Genome-scale Metabolic Model Guided Subtyping Lung Cancer towards Personalized Diagnosis

Abstract

Mathematical modeling of biological systems are useful in (i) gaining better understanding about the physiological processes in an organism, (ii) simulating alternative scenarios, (iii) finding targets for improved performance within metabolic engineering context (iv) performing several functional analyses, e.g. identify drug targets (v) process scheduling within the context of industrial biotechnology etc. Increasing the predictive capability of these models is of common interest within systems biology studies which allows identification of more effective and personalized treatment strategies for complex metabolic diseases such as cancer by investigation of disease metabolism and providing correct subtyping and staging.
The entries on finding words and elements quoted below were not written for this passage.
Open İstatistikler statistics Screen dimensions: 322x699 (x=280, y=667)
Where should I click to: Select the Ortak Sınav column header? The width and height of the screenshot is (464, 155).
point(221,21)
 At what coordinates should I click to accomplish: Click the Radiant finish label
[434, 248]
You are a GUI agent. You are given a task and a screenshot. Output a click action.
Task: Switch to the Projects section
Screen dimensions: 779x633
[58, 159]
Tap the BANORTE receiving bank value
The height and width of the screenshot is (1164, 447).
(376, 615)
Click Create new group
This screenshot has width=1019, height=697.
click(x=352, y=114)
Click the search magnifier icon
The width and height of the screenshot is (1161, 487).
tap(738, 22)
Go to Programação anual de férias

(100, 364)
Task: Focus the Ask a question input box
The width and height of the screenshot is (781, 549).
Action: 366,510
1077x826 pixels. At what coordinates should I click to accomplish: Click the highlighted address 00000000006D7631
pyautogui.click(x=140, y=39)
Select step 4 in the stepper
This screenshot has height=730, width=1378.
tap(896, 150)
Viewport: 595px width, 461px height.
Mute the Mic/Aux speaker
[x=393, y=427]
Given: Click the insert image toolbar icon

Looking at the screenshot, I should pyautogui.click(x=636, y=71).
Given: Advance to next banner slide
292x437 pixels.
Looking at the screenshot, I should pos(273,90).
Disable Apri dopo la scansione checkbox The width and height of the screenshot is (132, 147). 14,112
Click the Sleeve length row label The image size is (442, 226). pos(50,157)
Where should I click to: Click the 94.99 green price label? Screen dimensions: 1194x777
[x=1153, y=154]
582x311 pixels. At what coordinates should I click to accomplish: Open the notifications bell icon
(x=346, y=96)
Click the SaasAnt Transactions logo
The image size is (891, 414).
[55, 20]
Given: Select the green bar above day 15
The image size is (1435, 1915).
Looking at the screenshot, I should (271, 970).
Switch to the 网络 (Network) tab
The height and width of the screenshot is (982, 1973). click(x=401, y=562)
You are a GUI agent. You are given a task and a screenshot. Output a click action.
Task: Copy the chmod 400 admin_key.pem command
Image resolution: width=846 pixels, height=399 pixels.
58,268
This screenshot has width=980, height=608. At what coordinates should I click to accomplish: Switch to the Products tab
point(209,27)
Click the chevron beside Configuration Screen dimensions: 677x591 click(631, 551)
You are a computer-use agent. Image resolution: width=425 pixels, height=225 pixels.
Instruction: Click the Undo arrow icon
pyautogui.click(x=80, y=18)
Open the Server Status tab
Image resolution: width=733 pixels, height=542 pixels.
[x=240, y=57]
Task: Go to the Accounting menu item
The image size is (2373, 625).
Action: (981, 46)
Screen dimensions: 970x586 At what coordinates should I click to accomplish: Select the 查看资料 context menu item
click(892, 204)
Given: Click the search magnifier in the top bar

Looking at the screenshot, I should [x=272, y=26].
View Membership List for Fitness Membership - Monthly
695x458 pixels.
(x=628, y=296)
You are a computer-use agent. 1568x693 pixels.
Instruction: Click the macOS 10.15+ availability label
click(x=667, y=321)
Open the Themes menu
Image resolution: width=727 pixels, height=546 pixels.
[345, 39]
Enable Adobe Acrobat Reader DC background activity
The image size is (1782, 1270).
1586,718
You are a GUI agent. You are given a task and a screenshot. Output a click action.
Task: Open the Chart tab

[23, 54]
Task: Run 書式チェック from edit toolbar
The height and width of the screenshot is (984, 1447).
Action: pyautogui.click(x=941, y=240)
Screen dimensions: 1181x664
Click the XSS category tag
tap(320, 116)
By transforming gene-level information to flux/metabolite level information, current disease state can be analyzed and diagnosis of cancer subtype can be performed using a less invasive methods.In this study, subtyping and staging of lung cancer, that is one of the main causes of cancer related deaths, was performed by integrating publicly available RNAseq data of normal, lung adenoma and adenocarcinomas and lung squamous cell neoplasms to human genome scale metabolic model and classification of obtained flux distributions using linear support vector machine (SVM) classifications. Differential flux analysis and pathway enrichment methods showed that model adequately represented tumour metabolism. SVM classification accuracies were calculated as more than 99% for normal and cancer cells and 94% for adenomas and adenocarcinomas and squamous cell neoplasms, indicating high predictive capability of flux distributions.